Edison, N.J.-based Miller’s Rentals & Sales uses bar-coding on some items, and is “thinking of more ways all the time,” reports president Steve Kohn. Before turning to bar-coding a few years ago, “We used the not-reliable, ‘let me look in the back and check’ approach,” he says wryly. At present, Miller’s bar-codes rental contracts and costumes.

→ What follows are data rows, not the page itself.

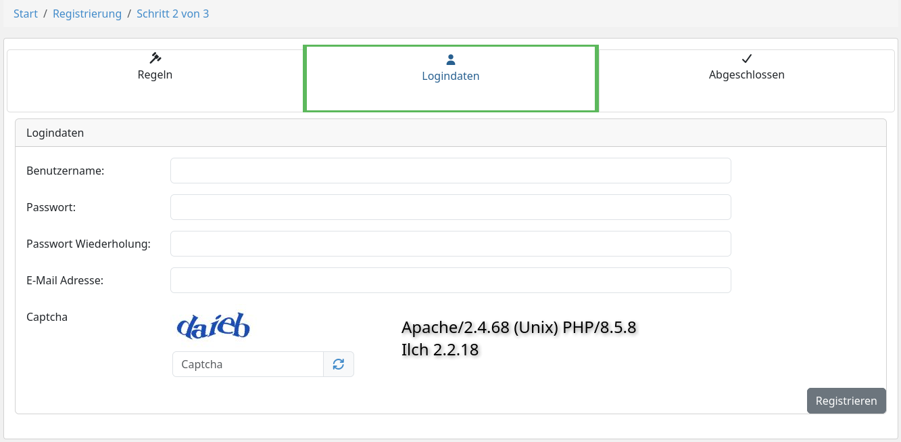
Task: Click the Schritt 2 von 3 breadcrumb
Action: (172, 14)
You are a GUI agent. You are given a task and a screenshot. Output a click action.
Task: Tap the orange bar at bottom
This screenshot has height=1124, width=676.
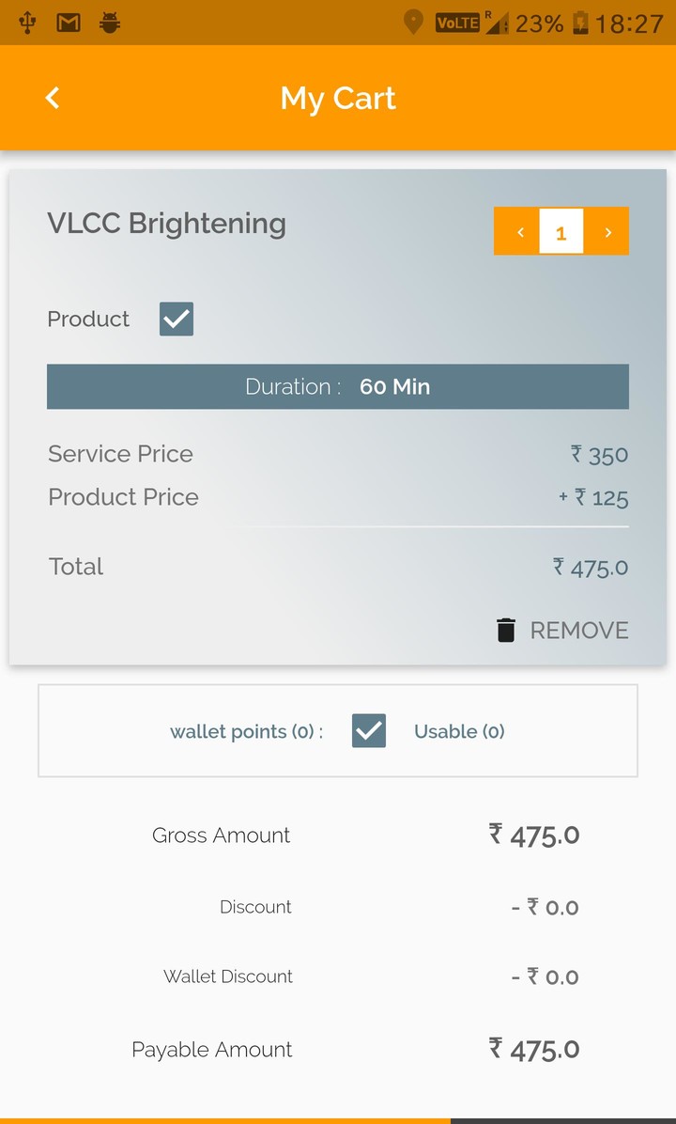(x=225, y=1120)
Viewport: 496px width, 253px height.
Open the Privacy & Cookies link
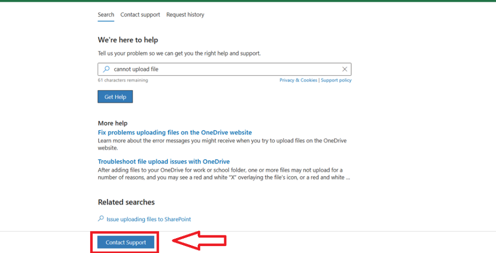tap(298, 80)
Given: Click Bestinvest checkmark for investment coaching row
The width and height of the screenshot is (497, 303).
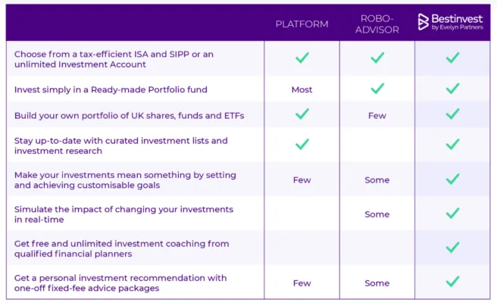Looking at the screenshot, I should 452,247.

Kohn describes the cost to set up and maintain his system as “very inexpensive” and the payoff “immediate.” “It saves time and labor, and the employees think it is great!” he adds. He wishes that he could bar-code “everything,” and sees untapped benefits from the process. “Imagine if you purchase a tent top and it comes with a unique bar code,” he says. “Not only would this assist in the inventory management of the tent, but it could be used to locate flame certificates and to calculate ROI based on usage data.”
GOT IT? CODE IT!
Entertainment Lighting Services, which rents and sells lighting, rigging and staging, uses bar-coding on 80 percent of its inventory, according to Mo Kasravi, inventory control and facilities manager for the Sun Valley, Calif.-based company. Although ELS management at first expected it would bar-code only big-ticket items, the three-year-old system has worked so well that “we changed our rules of bar-coding,” Kasravi says. “We bar-code anything that can accept a label,” right down to the 90-cent “cube taps,” the little devices that convert single wall sockets into multiple sockets.